Trabajos realizados en otras instituciones argentinas

 En otras instituciones del sistema científico-tecnológico argentino se han realizado trabajos con nisina cuyos resultados podrían extrapolarse a la industria cárnica, con las adecuaciones pertinentes.

En la Universidad Nacional del Chaco Austral, el equipo liderado por el Dr. Oscar Garro está a cargo de diversas líneas de investigación que involucran la utilización de nisina en distintos tipos de alimentos. Este grupo suele realizar trabajos en colaboración con la Dra. G. Vignolo (CERELA) y la Dra. C. Campos (UBA). Entre estos trabajos se destacan el estudio del efecto de temperatura, pH y NaCl sobre la capacidad inhibitoria frente a Lactobacillus fructivorans (Herman et al., 2009) y la determinación de la concentración mínima inhibitoria de nisina a aplicar para inhibir bacterias deteriorantes de embutidos cárnicos cocidos, aisladas a partir de productos regionales elaborados en la provincia de Chaco (Palavecino et al., 2009).

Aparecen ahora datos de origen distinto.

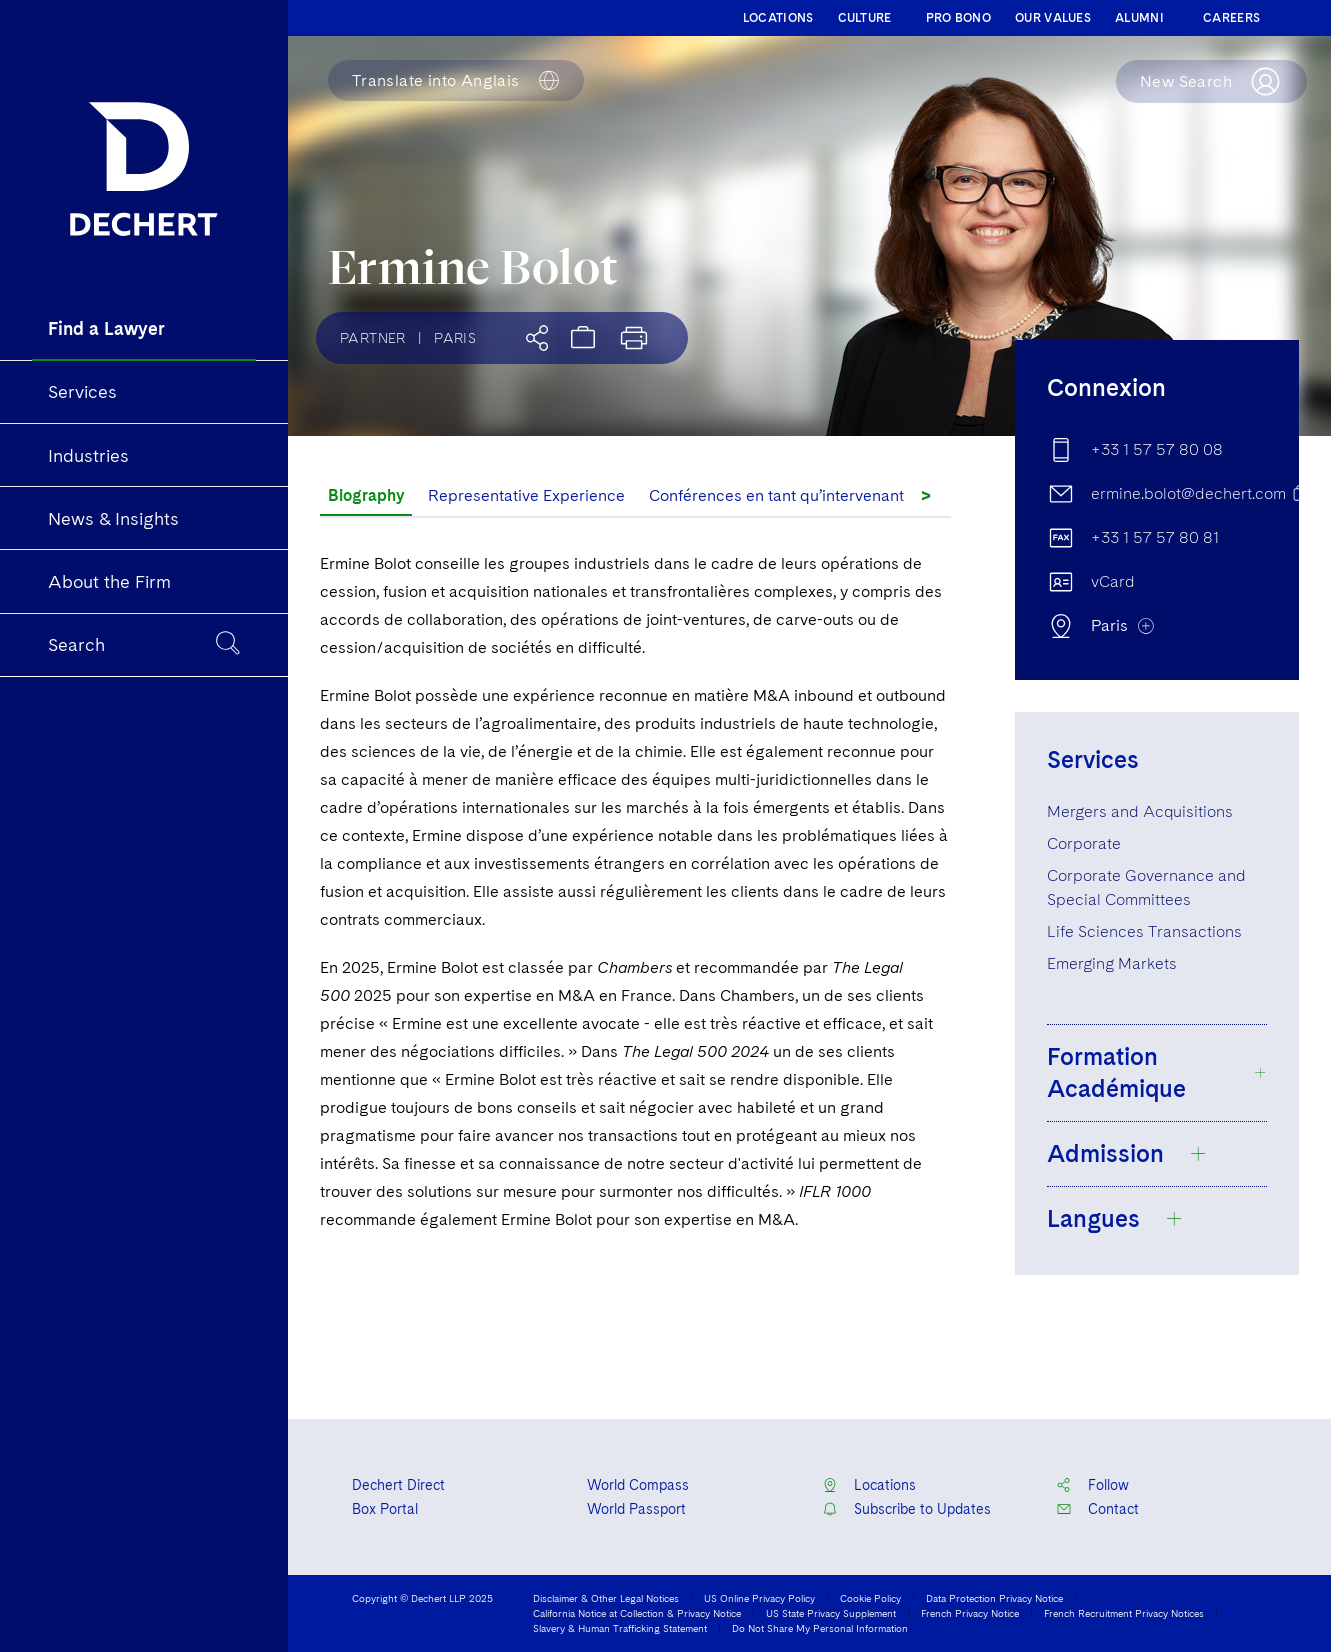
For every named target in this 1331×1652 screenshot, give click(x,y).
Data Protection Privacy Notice (994, 1598)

En Argentina se han realizado también trabajos en los cuales se estudió el efecto antimicrobiano de la nisina en tratamientos combinados con tecnologías físicas emergentes. En este sentido, se pueden señalar los trabajos realizados por el Dr. Miguel Galvagno, en los cuales se aplicaron nisina y campos eléctricos pulsantes para la inhibición de E. coli y de la microbiota alterante en cervezas (Galvagno et al., 2007), y los realizados por el Dr. Marcelo Masana en el Instituto de Tecnología de Alimentos de INTA, en los cuales se evaluaron el efecto inhibitorio del tratamiento combinado de nisina y altas presiones hidrostáticas contra Escherichia coli O157:H7 (Cap et al., 2014).

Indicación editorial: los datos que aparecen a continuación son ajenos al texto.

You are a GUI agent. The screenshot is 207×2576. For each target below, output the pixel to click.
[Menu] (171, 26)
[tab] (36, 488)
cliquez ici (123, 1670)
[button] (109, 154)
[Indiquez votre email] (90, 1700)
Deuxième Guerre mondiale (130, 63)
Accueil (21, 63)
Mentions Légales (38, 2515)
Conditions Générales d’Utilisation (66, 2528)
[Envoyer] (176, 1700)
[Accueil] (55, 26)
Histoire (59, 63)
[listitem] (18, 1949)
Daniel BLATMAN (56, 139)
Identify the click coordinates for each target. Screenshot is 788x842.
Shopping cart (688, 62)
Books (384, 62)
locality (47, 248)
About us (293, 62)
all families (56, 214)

Por último, se destacan los trabajos que se están realizando en el INTI-Plásticos, área Micro y Nanotecnologías, por el equipo liderado por la Dra. Patricia Eisenberg, una de cuyas líneas de investigación se aboca al estudio y desarrollo de materiales con actividad biológica mediante la inclusión de nisina y otras bacteriocinas producidas por bacterias lácticas, a ser empleados en envases activos como barrera para el control de contaminantes y patógenos en alimentos. Así, Correa et al. (2103) han logrado desarrollar películas nanocompuestas biodegradables activadas con nisina que poseen capacidad inhibitoria contra Listeria innocua, y que podrían emplearse como una barrera adicional para asegurar la inocuidad de los alimentos, entre ellos los productos de origen cárnico.